| Date: | Sun, 13 Sep 2009 23:05:17 -0400 |
| Reply-To: | Sigurd Hermansen <HERMANS1@WESTAT.COM> |
| Sender: | "SAS(r) Discussion" <SAS-L@LISTSERV.UGA.EDU> |
| From: | Sigurd Hermansen <HERMANS1@WESTAT.COM> |
| Subject: | statistical discrimination methods |
| Content-Type: | text/plain; charset="us-ascii" |
A statistical discrimination problem that I struggle with often has several complications that makes it difficult to assess in a statistical model: namely, no verified training data; one highly discriminating predictor and many weaker ones; high levels of missing values of predictors, including the highly discriminating one; and, substantial correlation among predictors.
The simplified procedure below illustrates a method that predicts better under these conditions than logistic regression alone, CART/TreeNet, multiple imputation, Gaussian mixtures models, graph models, and other methods that I have tried. I would prefer a method that predicts as well but has a better interpretation or theoretic foundation. I'd appreciate comments and suggestions.
S
/*
Sample data (binary outcome and predictors) for testing. Actual data have a computed
outcome and continuous predictors.
*/
data matchScores;
do i=1 to 100000;
outcome=1;
x=1;
y=1;
z=1;
if ranuni(99031)>0.3 then do; outcome=0;
x=0;
y=0;
z=0;
end;
if ranuni(99037)<0.2 then do; outcome=0;
end;
if ranuni(98043)<0.5 then do; outcome=.;
end;
if ranuni(98037)<0.2 then do; x=1;
end;
if ranuni(99043)<0.2 then do; x=0;
end;
if ranuni(99017)<0.1 then do; x=.;
end;
if ranuni(97037)<0.1 then do; y=1;
end;
if ranuni(97043)<0.1 then do; y=0;
end;
if ranuni(97017)<0.2 then do; y=.;
end;
if ranuni(96037)<0.2 then do; z=1;
end;
if ranuni(96043)<0.1 then do; z=0;
end;
if ranuni(96017)<0.1 then do; z=.;
end;
if missing(outcome) and missing(x) and missing(y) and missing(z)
then do;
if ranuni(95017)<0.5 then x=1;
else x=0;
end;
/* Introduce high levels of correlation */
if ranuni(91011)<0.75 then y=x;
if ranuni(91013)<0.5 then y=z;
if ranuni(91017)<0.75 then z=x;
if ranuni(88017)<0.25 then do; z=x; y=x; end;
output;
end;
run;
/*
Following a quick stage-wise assessment of discriminatory values of scores derived from
outcomes as a function of predictor values ....
*/
proc glmselect data=matchScores;
model outcome= x y z
/selection=lar ;
run;
/*
for records with no xi missing, including outcome, estimate parameters of a logistic model
with main effects and interactions.
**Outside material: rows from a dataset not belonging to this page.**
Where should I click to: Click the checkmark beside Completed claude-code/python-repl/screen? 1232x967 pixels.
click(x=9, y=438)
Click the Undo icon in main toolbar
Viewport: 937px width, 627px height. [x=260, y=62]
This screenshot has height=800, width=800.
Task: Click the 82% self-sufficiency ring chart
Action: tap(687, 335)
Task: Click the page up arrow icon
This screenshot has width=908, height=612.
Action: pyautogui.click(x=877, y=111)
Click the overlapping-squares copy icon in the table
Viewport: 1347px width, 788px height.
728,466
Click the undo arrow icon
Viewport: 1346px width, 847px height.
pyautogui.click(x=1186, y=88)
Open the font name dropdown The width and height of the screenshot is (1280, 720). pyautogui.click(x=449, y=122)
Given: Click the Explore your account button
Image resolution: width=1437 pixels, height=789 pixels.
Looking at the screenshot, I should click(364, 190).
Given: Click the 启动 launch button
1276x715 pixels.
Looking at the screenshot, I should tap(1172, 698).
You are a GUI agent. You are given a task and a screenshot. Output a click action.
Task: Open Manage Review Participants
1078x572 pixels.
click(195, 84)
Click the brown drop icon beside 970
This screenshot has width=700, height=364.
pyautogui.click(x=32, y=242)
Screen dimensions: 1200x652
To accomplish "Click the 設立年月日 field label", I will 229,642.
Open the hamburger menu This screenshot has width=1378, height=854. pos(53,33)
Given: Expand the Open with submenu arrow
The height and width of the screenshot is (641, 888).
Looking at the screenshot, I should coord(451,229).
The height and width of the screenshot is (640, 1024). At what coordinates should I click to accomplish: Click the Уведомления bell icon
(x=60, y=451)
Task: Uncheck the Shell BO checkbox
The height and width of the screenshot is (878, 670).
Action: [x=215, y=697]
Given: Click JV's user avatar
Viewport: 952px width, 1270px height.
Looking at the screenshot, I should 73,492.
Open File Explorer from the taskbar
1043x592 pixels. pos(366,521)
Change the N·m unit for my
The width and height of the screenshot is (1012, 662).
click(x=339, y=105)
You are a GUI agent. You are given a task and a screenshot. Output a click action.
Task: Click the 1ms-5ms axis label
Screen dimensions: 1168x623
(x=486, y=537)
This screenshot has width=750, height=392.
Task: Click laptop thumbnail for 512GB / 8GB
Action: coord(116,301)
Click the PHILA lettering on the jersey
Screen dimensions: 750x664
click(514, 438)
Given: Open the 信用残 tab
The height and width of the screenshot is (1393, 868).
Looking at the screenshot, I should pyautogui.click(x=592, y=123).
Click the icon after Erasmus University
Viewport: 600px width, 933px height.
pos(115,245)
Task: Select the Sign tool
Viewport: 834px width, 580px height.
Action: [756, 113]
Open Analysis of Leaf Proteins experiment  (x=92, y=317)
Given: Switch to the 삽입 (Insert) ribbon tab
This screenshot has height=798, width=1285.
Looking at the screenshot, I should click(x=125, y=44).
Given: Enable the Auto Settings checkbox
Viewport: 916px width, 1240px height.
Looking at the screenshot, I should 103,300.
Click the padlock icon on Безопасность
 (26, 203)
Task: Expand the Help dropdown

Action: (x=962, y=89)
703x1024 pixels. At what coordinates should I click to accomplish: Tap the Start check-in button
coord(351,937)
The strong predictors used to assign initial outcome values
do not appear in the primary set of predictors in the model. A scoring process computes probabilities
for each observation. The ROC curve describes the predictive performance of the model. Records with
missing values of any one of the predictors initially have missing outcome values.
*/
proc logistic data=matchScores
outmodel=RMModel descending;
model outcome = x y z x*y x*z y*z
/firth ctable pprob = (0 to 1 by .01) outroc=roc ;
ods output ParameterEstimates=ParameterEstimates;
run;
proc logistic inmodel=RMModel;
score data=matchscores out=RMscores;
run;
symbol1 i=join v=none c=blue;
proc gplot data=roc;
plot _sensit_*_1mspec_=1/vaxis=0 to 1 by .1 ;
run;
/*
Recursive updating refines probability estimates. As initial values we assign computed
probabilities for records with strong predictors and non-missing predictor values. To others
we assign default match probabilities related to the overall expected "success" rate. We define
binary outcomes using values of strong predictor to assign one (success) or zero to observations
non-missing values. To observations with missing and essentially incomplete values of the
strong predictor, we assign missing values.
*/
%macro computeEstLR(__seed,
__sampleRate,
__proc,
__predictor,
__revEst,
__parms,
__freq=,
__outcome=postPr,
__priorEst=postPr,
__OOSOutcomes=%str(Prs),
__MinP=%str(0.1),
__CP=%str(0.8), /* Confidence in prior estimate. */
__CE=%str(0.2) /* Confidence in evidence and correlation adjustment. */
);
proc sql;
create table OOSOutcomeSamp as
select case when P_1 IS NULL then &__MinP
else P_1
end as P_1,
case when &__outcome IS NULL then 0.4
else &__outcome
end as &__outcome,
*
from &__OOSOutcomes
where ranuni(&__seed)< &__sampleRate
;
quit;
proc &__proc data=OOSOutcomeSamp %if &__proc=GENMOD % then %do; descending %end; ;
model &__outcome= &__predictor
%if &__proc=GENMOD %then %do; / link=logit dist=bin %end;
%if &__Proc=GLMSELECT %then %do; / selection=lar %end;
;
%if (&__freq^=) %then
%do; freq &__freq;
%end;
ods output ParameterEstimates=&__parms ;
run;
quit;
/* Initial estimates of likelihood exp(a + bx)/exp(a) (full model with [b=0] -> restricted model)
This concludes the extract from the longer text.